From: Robust self-supervised denoising of voltage imaging data using CellMincer

a A simplified schematic diagram of a typical optical voltage imaging experiment (left). The spatially resolved fluorescence response is recorded over time to produce a voltage imaging movie. A key component of CellMincer’s preprocessing pipeline is the computation of spatial summary statistics and various auto-correlations from the entire recording, which are concatenated into a stack of global features (right). b An overview of CellMincer’s deep learning architecture. c The conditional U-Net convolutional neural network (CNN). At each step in the contracting path, the precomputed global feature stack is spatially downsampled in parallel (\({\mathscr{F}}\to {{\mathscr{F}}}^{{\prime} }\to {{\mathscr{F}}}^{{\prime}{\prime}}\to \ldots\)) and concatenated to the intermediate spatial feature maps. d The temporal post-processor neural network. The sequence of pixel embeddings are convolved with a 1D kernel along the time dimension, producing a single vector of length C. A multilayer perceptron subsequently reduces this vector to a single value. e A comparison of model performance on simulated data before and after introducing global features as a U-Net conditioner.
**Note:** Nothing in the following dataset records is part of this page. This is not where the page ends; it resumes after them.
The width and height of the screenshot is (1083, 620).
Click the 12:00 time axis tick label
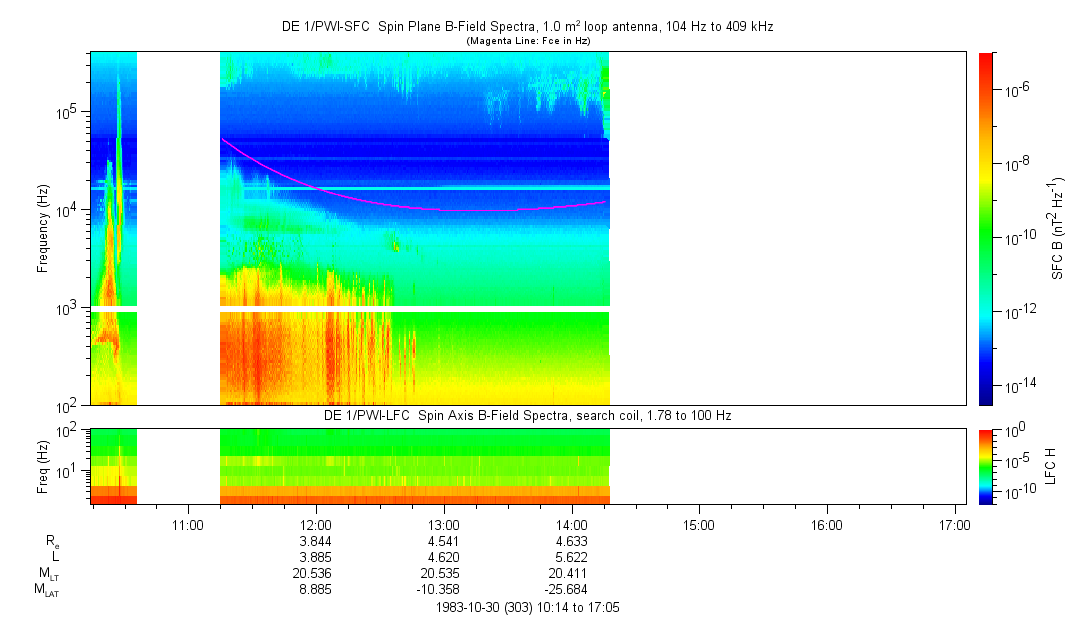[x=316, y=523]
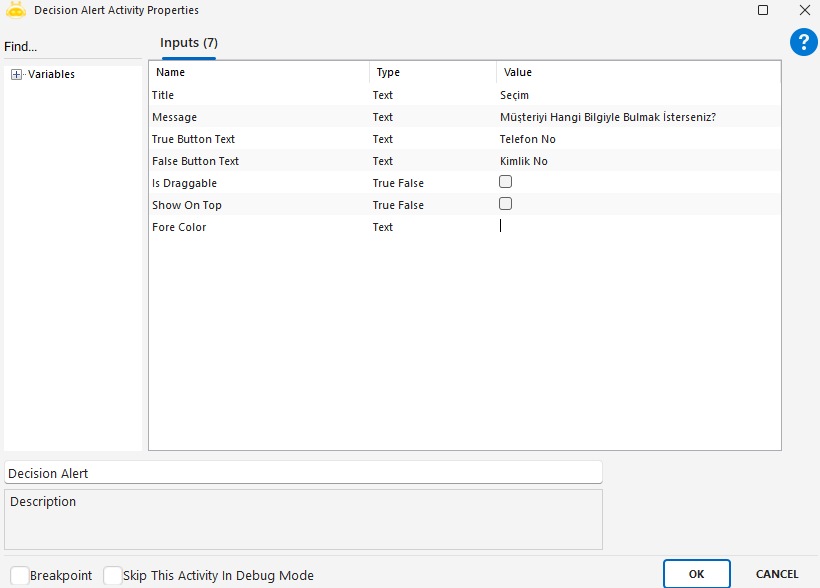
Task: Edit the Title value 'Seçim'
Action: pos(638,95)
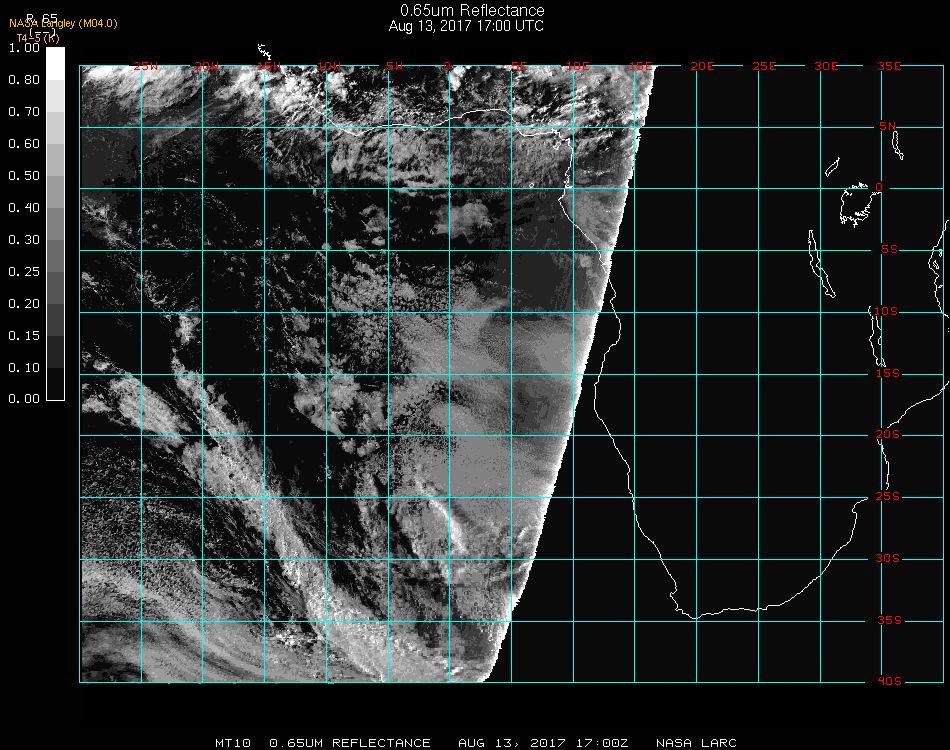The height and width of the screenshot is (750, 950).
Task: Click the footer timestamp "AUG 13, 2017 17:00Z"
Action: coord(543,743)
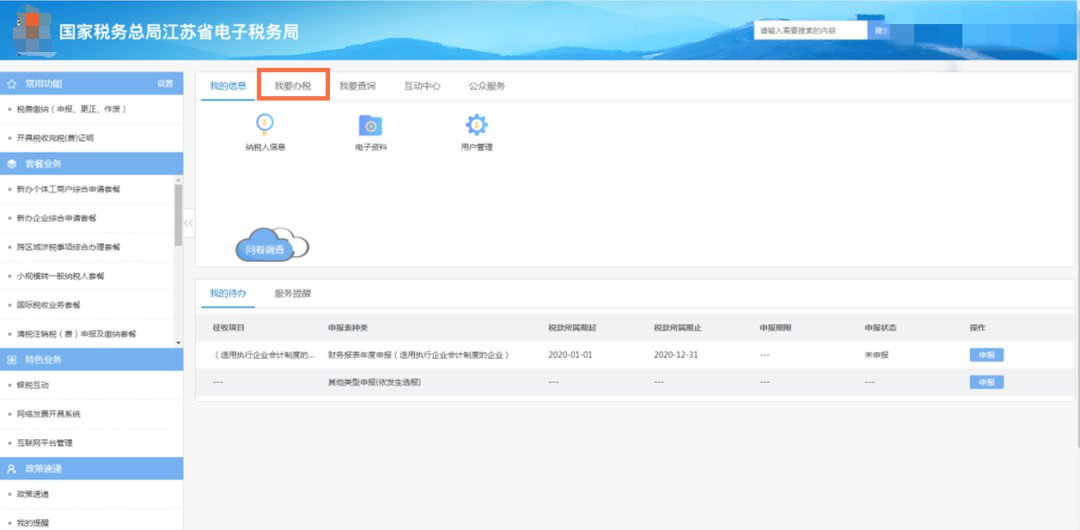The height and width of the screenshot is (530, 1080).
Task: Select the 服务提醒 tab
Action: point(293,294)
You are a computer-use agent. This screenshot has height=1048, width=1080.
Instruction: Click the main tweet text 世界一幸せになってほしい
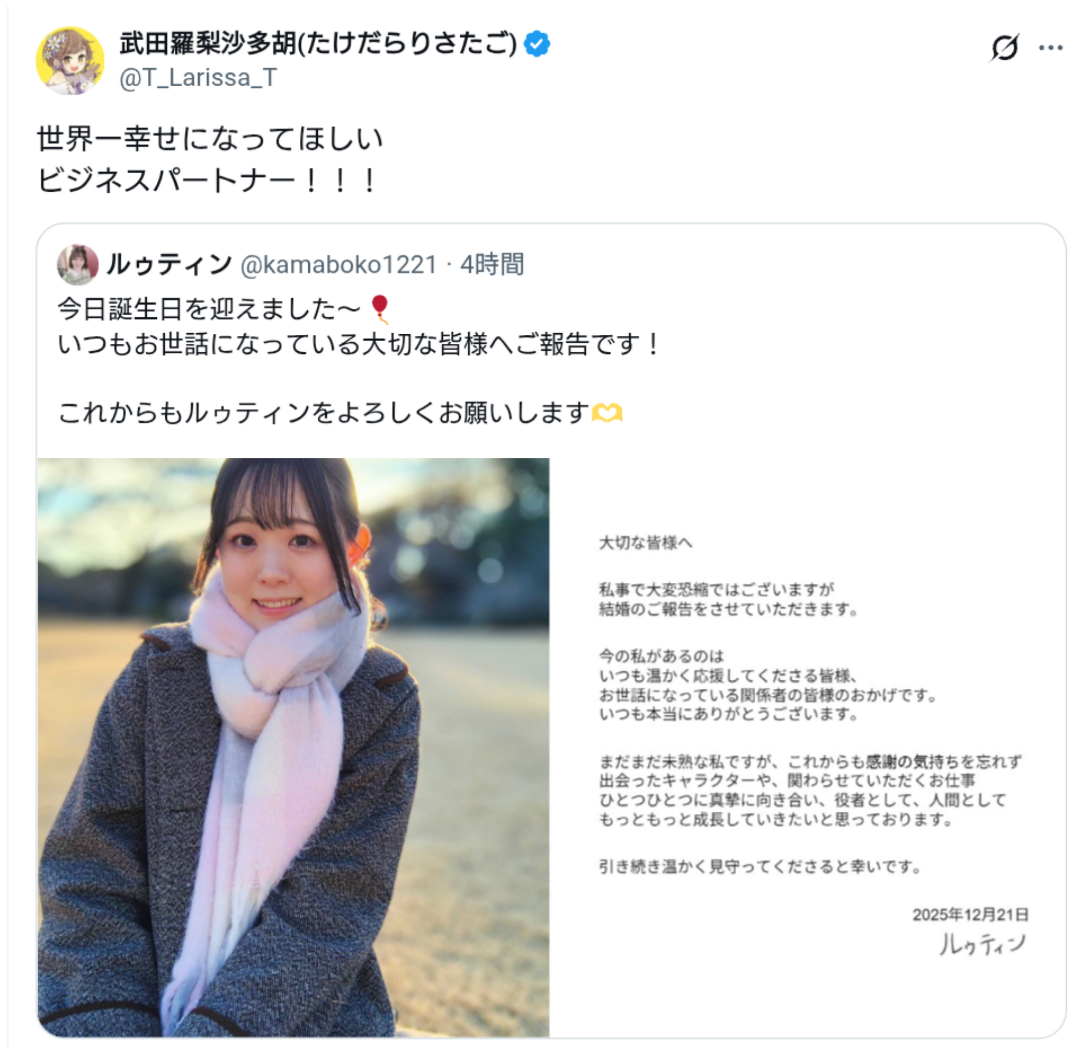pyautogui.click(x=210, y=138)
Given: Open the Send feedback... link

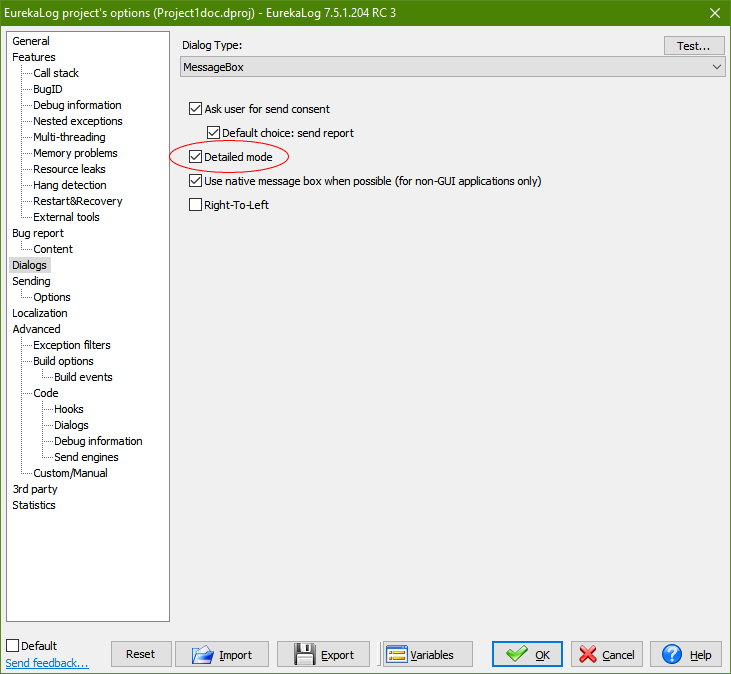Looking at the screenshot, I should coord(47,663).
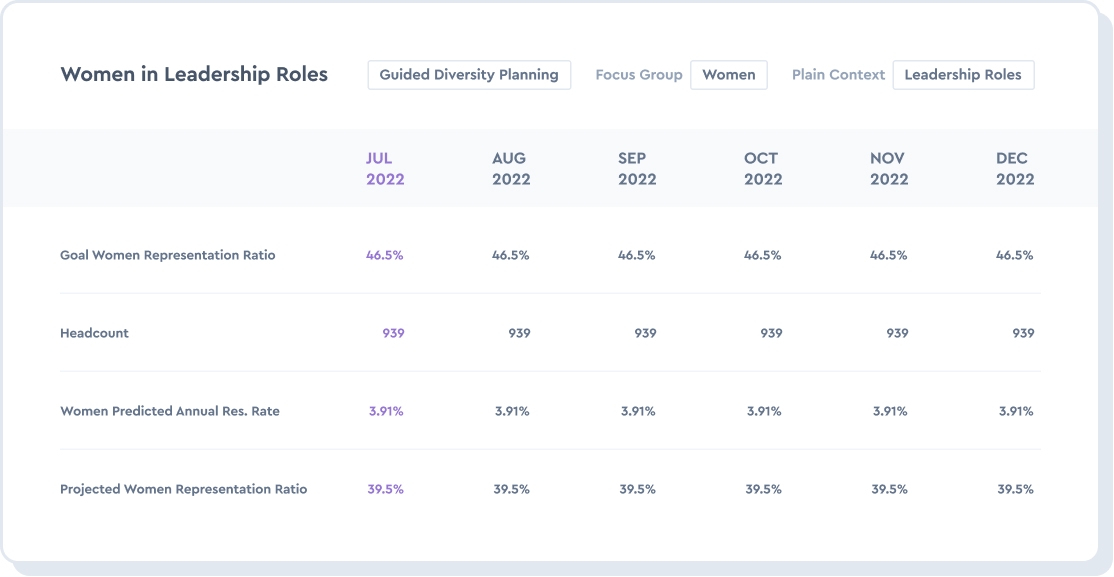The image size is (1114, 577).
Task: Click the July headcount value 939
Action: coord(393,333)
Using global features confers an average increase of 5 dB to the denoiser, roughly corresponding to a 3-fold noise reduction. The presented data consists of several segments in which the simulated recording was performed under several neuron stimulation conditions, which are reported as separate distributions of PSNR gain. For further elaboration, see “Optimizing CellMincer network architecture and training scheduleusing Optosynth-simulated datasets” in “Methods”.